RAF Old Sarum

Full WW2 control tower details and photos for this wartime airfield are coming soon. Please check back later as this is work progress. If you would like to contribute information or photos please get in touch.

RAF Old Sarum, on the outskirts of Salisbury in Wiltshire, is one of the RAF’s oldest operational airfield sites and carried a distinctive wartime role that leaned strongly toward Army cooperation, liaison and the practical business of connecting air power to the ground war. In the Second World War, the RAF’s relationship with the Army matured rapidly – from the early-war need for reconnaissance and artillery observation to the later requirement for integrated tactical air power in support of major operations. Old Sarum’s significance lies in how it contributed to that maturing practice through training, organisation and liaison-based flying.

Army cooperation and liaison flying required a different set of skills from bomber or fighter operations. Pilots needed excellent low-level navigation, the ability to interpret terrain, and the discipline to operate safely in crowded airspace near training areas. Communications mattered: accurate reporting, radio procedure and coordination with ground units. Aircraft associated with Army cooperation in this period included the Westland Lysander, the de Havilland Tiger Moth and other liaison and communications types used for training and observation tasks. Old Sarum’s work therefore sat at the ‘edge’ between flying and soldiering – helping ensure that information, observation and coordination could move quickly.

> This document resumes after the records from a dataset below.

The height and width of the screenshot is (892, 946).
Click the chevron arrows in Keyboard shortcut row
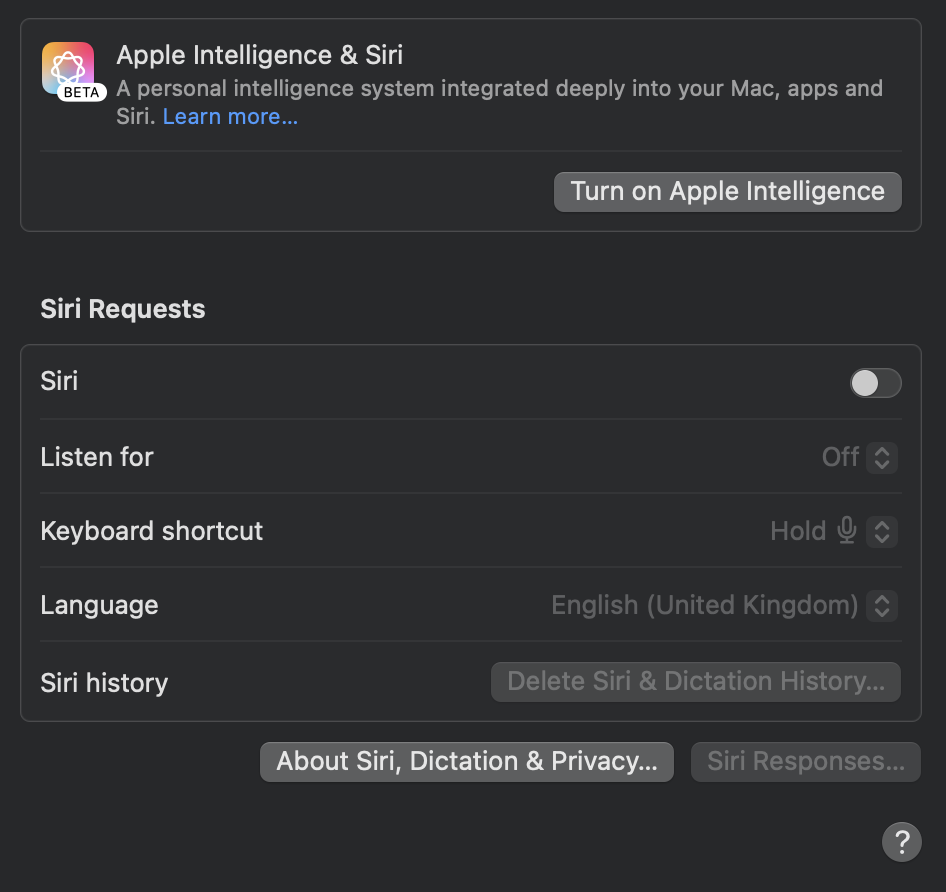tap(882, 531)
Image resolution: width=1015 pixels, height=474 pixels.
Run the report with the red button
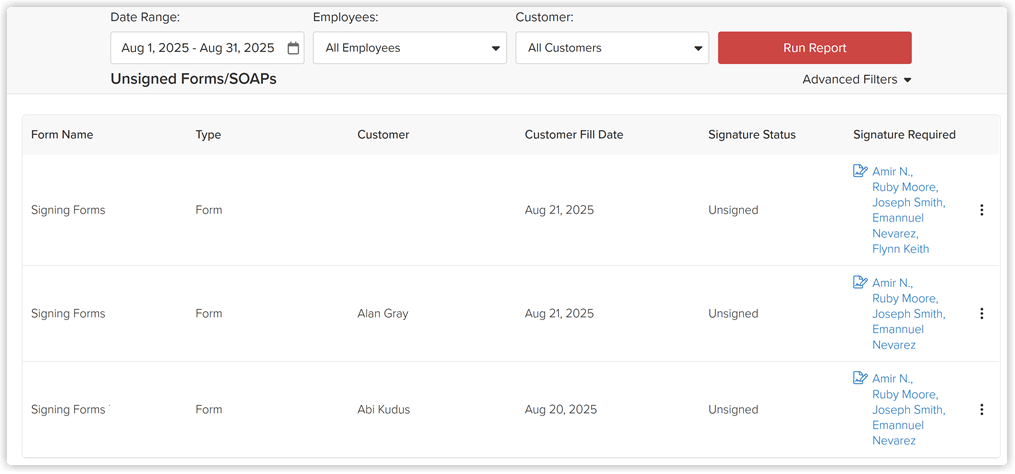coord(814,48)

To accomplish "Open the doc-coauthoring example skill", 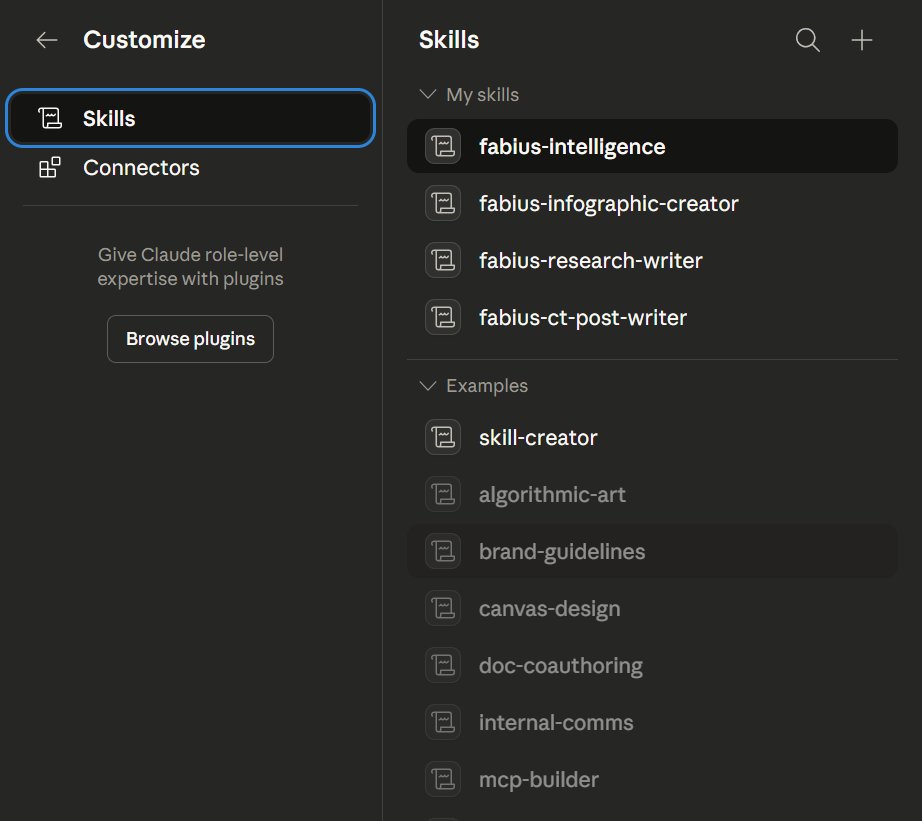I will click(560, 666).
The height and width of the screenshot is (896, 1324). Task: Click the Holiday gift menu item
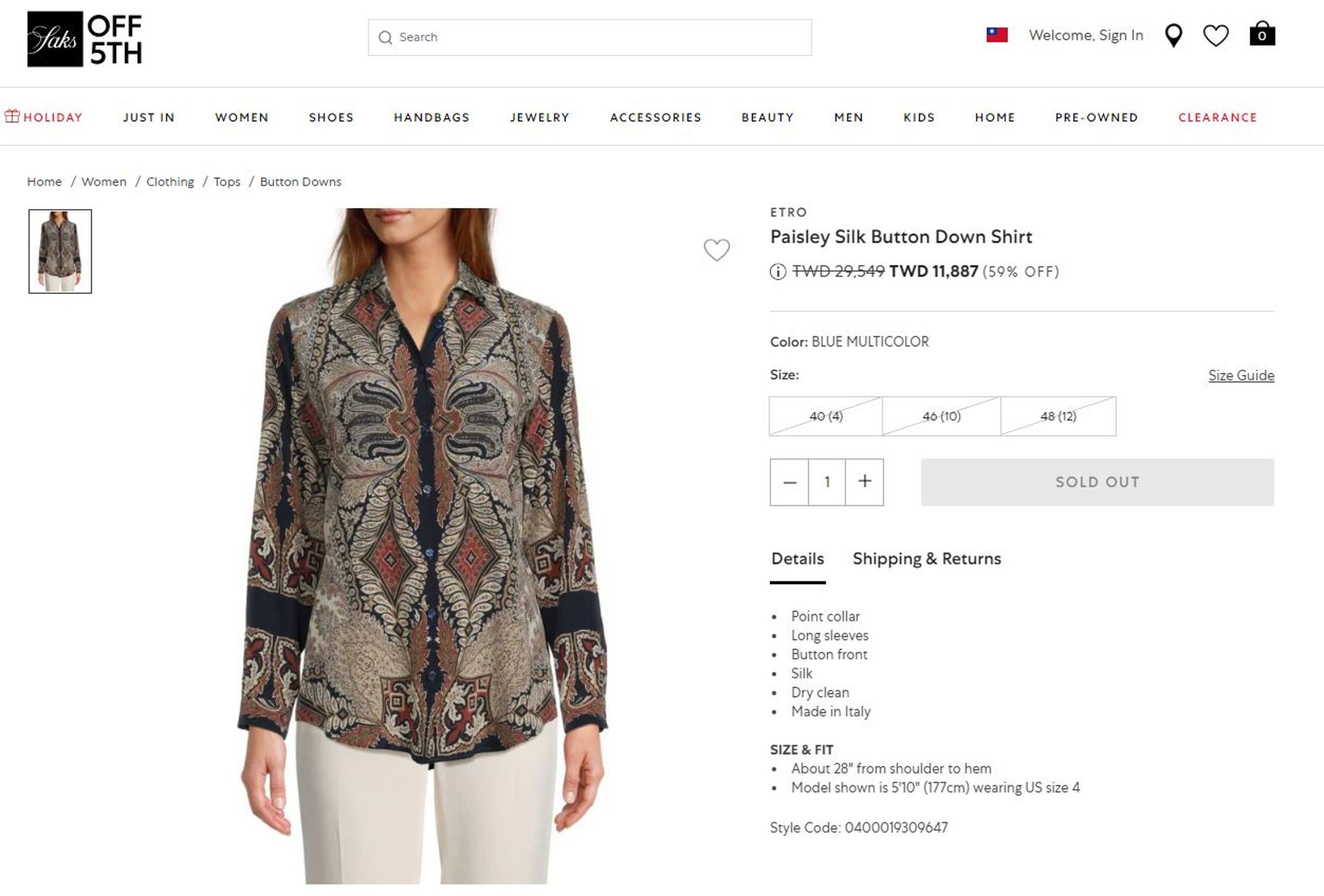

The station’s Wiltshire location also placed it close to major military training areas and to the increasingly intense build-up for 1944. Salisbury Plain and its surrounding region became one of the most important training environments in Britain. Airfields supporting liaison, communication and coordination were part of that preparation. They helped maintain the flow of instructors, observers and staff, and they supported the practical drills that turned planning into repeatable joint procedure. In the invasion era, the ability to coordinate across services – Army, RAF and, often, Allied partners – was itself a weapon.

Old Sarum also illustrates the importance of administrative and instructional infrastructure. Liaison and observation work depended on training syllabi, standard operating procedures and disciplined record keeping. Instructors and standards staff shaped how pilots flew, how information was reported, and how safety was maintained. Ground personnel supported this with reliable maintenance, communications equipment upkeep and the steady running of a station whose output was competence rather than bomb tonnage.

  • Primary wartime role: Army cooperation and liaison-oriented flying, supporting the growing integration of air power with ground operations.
  • Typical activity: observation and liaison training, communications movements, low-level navigation practice and support to nearby Army training areas.
  • Why it mattered: strengthened the RAF-Army interface, improving coordination and reducing friction as Britain prepared for large-scale joint operations.

RAF Old Sarum’s Second World War significance lies in that connective function. It reminds us that air power’s value was not only destructive; it was also informational and organisational. Stations that trained and supported liaison and observation capability helped ensure that the Army and RAF could operate together effectively when it mattered most.

Old Sarum’s ‘unit’ story is often best told through function: Army co-operation and liaison training elements, observation and communications activity, and the staff-and-instructor layer that supported the Salisbury Plain training environment. These are the kinds of units that shaped the station’s wartime day-to-day life and its long-term significance.